- Born: Australia
- Occupations: Film director, executive producer, reporter, presenter, actor
- Known for: Coverage of the 2011 England riots; CEO & Founder of Freedom Films Productions; Channel Head of NewsNumber.Com

= Upinder Randhawa =

Upinder Randhawa is a Film maker as well as a radio and television reporter and presenter working in the United Kingdom. He has also acted in four movies in India. He has worked as a director and produced KIRDAAR which is getting released worldwide. Randhawa also worked as a line producer and an executive producer in the film industry. He's the CEO & Founder of Freedom Films Productions and is currently working on some Bollywood productions as well as some ventures with his business partner Shahid Hasan and film maker Anees Bazmee.

Randhawa is also a Channel Head for NewsNumber.Com which is one of the biggest social journalism platforms. He has also launched his own music production and is working with his signed artists on music and film projects. Upinder Randhawa is a Film Director and an Executive Producer. He also run a Music Record Label under Freedom Records.

==Early life==
Randhawa was born in Australia . After studying in Melbourne, Australia, and working for a short time in Delhi, he came to the United Kingdom in 2009.

==Career==
Randhawa worked for several Asian community radio stations. He exposed a series of controversies regarding a breach of the Ofcom sponsorship rules by one Station at which he had worked.

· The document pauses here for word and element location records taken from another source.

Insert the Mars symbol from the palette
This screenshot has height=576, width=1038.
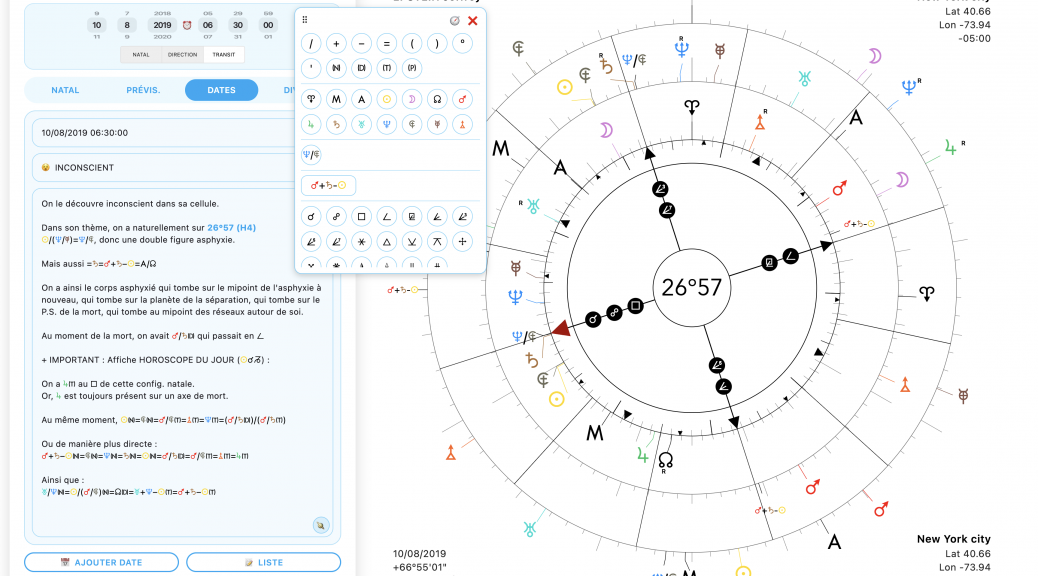coord(461,99)
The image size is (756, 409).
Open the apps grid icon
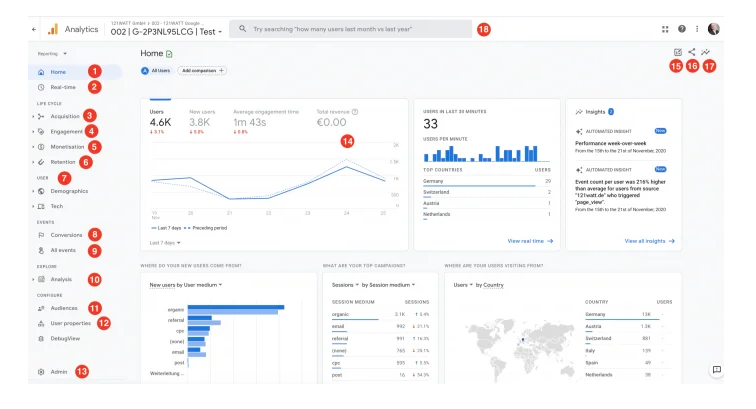(x=666, y=29)
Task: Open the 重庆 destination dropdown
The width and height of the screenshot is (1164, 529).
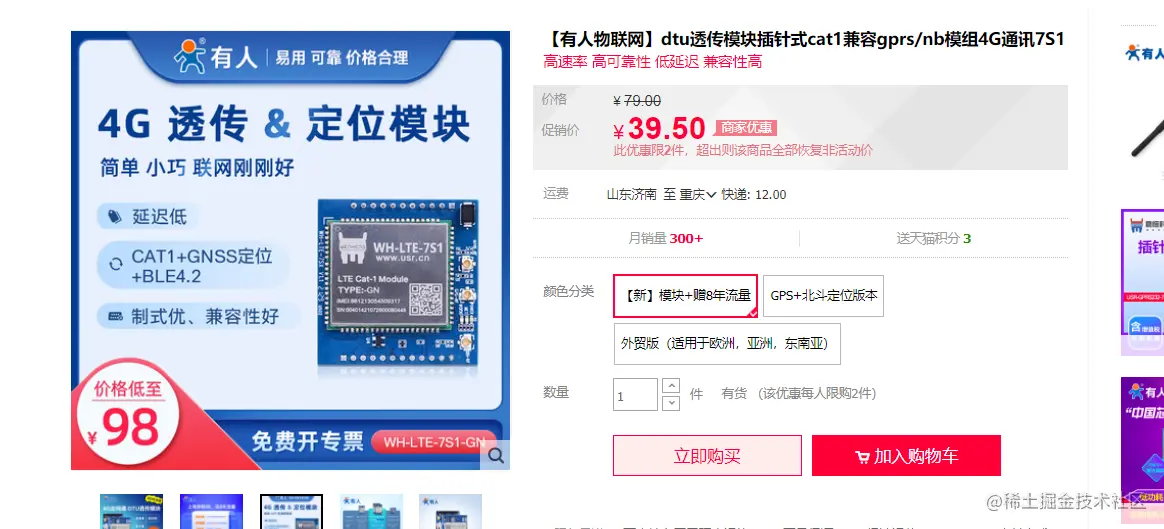Action: [698, 194]
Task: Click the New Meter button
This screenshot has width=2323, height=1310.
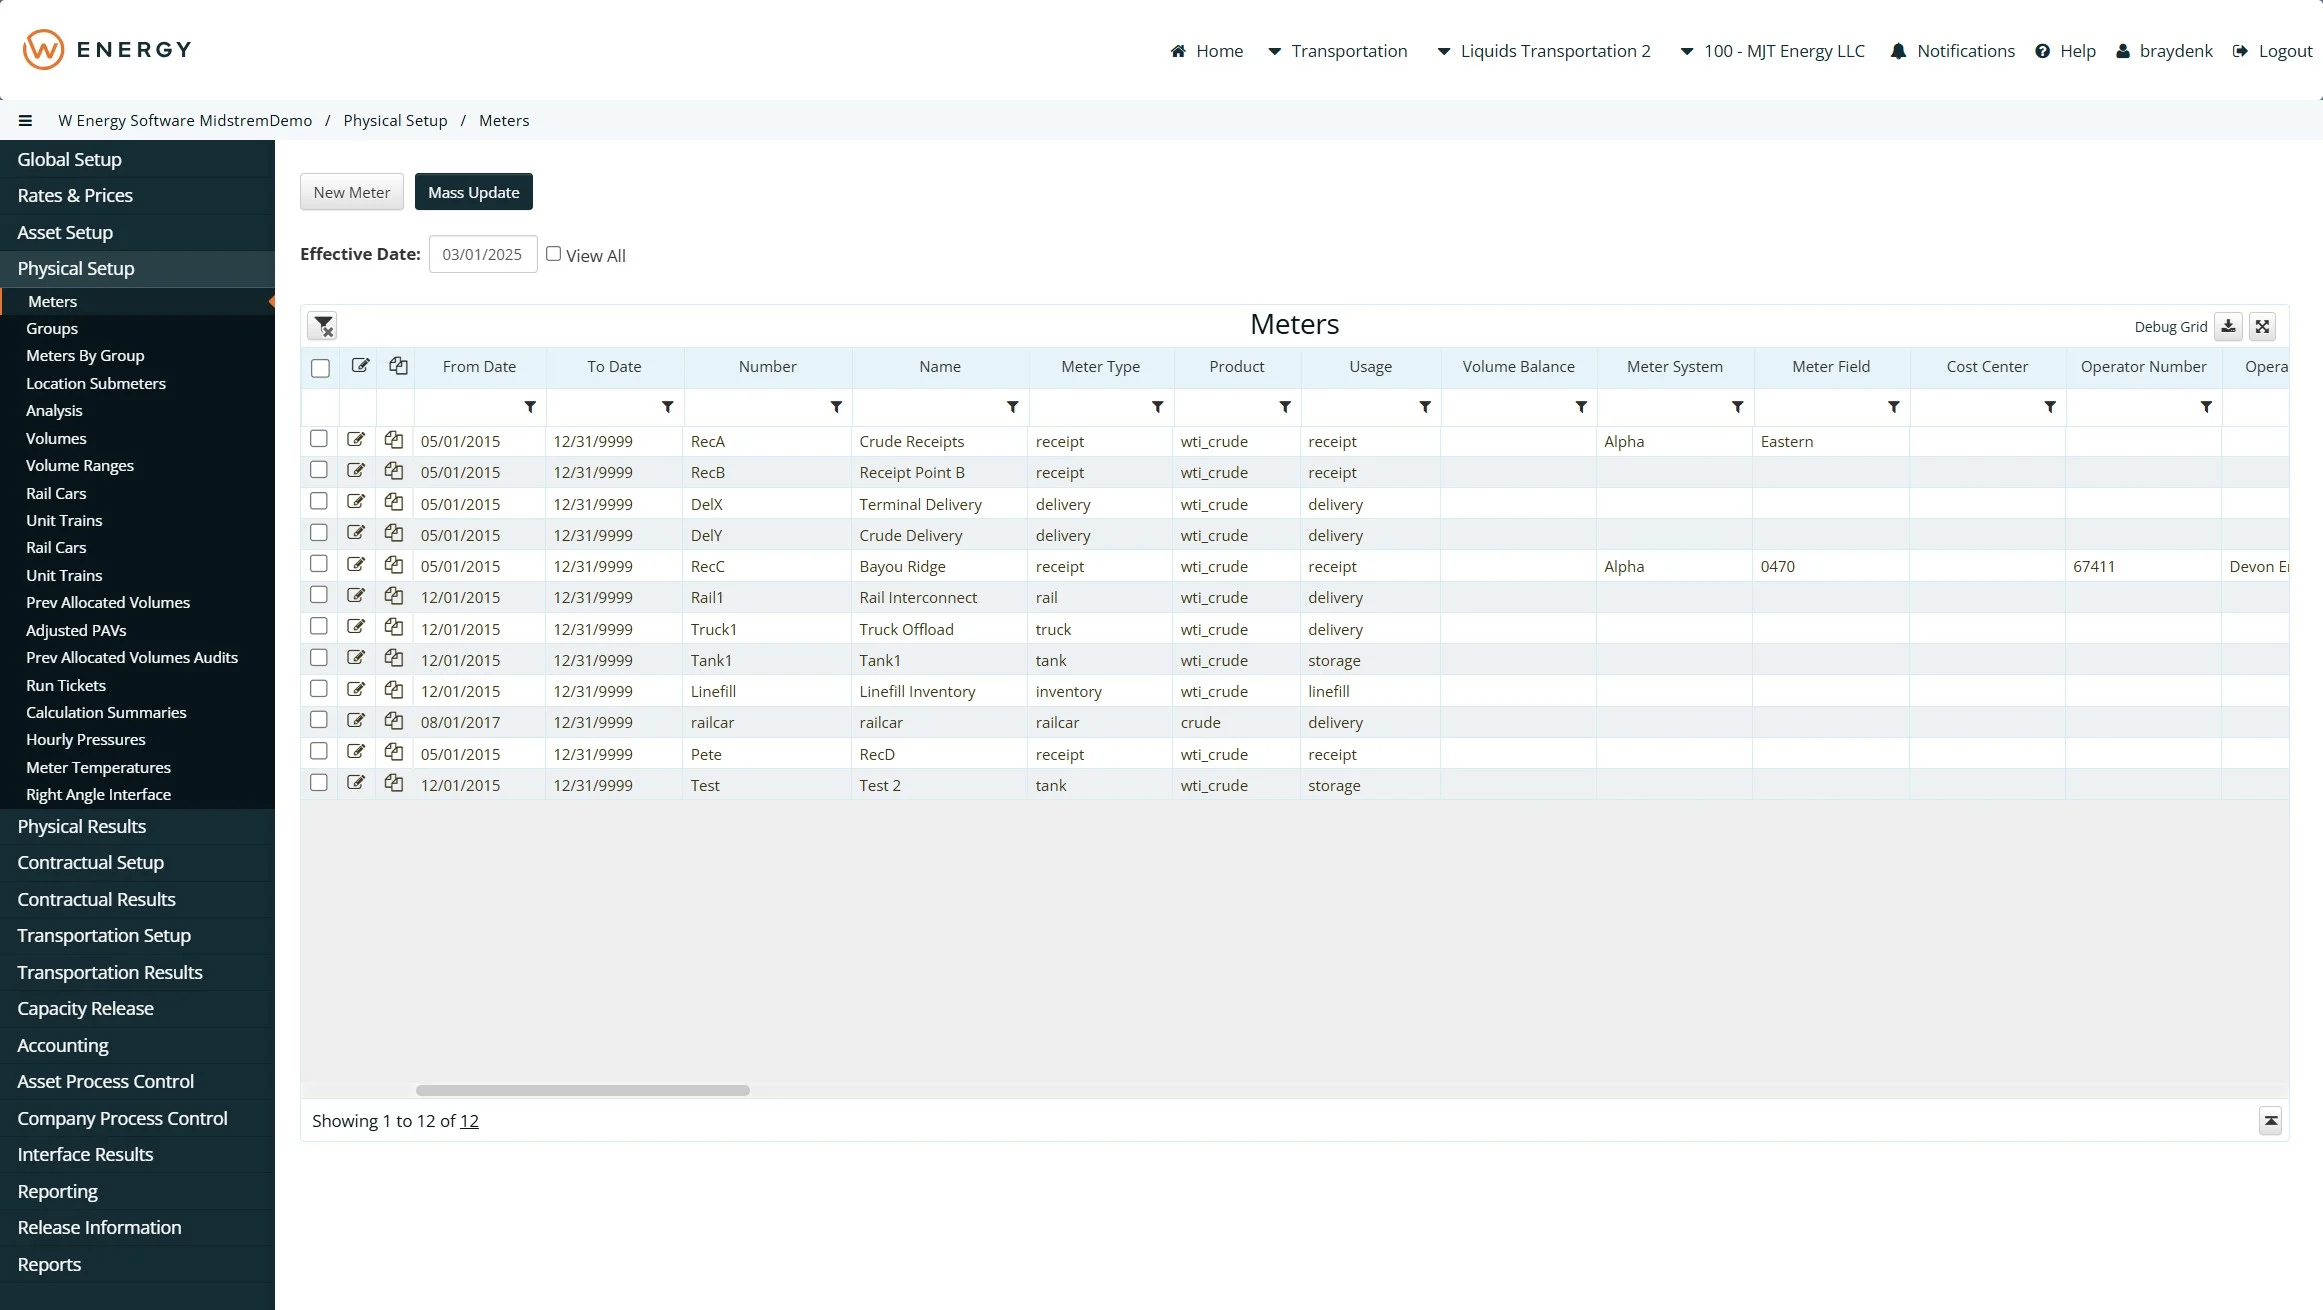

Randhawa later worked as a presenter for UK lifestyle channel Sangat TV. He provided live coverage of the 2011 England riots within the West Midlands, spoke out against violence, and assisted police during the event. The Channel’s participation was commended by David Cameron in the House of Commons for its commitment to social responsibility.

Randhawa went on to appear in Street Riots: The Live Debate on Channel 4. He was also featured in "10 Heroes of the London Riots" in New York’s Time Magazine. In 2012 he appeared in a Punjabi film, Mirza – The Untold Story.

In 2013 Randhawa was a speaker at a Birmingham event to raise awareness of crimes against women in India.

Randhawa also covered sports events, including the international bodybuilding championship Sheru Classic. He was voted number 41 for DesiClub.com’s Top 50 Coolest Desis of 2011. He has interviewed various celebrities for punjab2000. In 2016 he also appeared in the film Desi Munde, released in October 2016.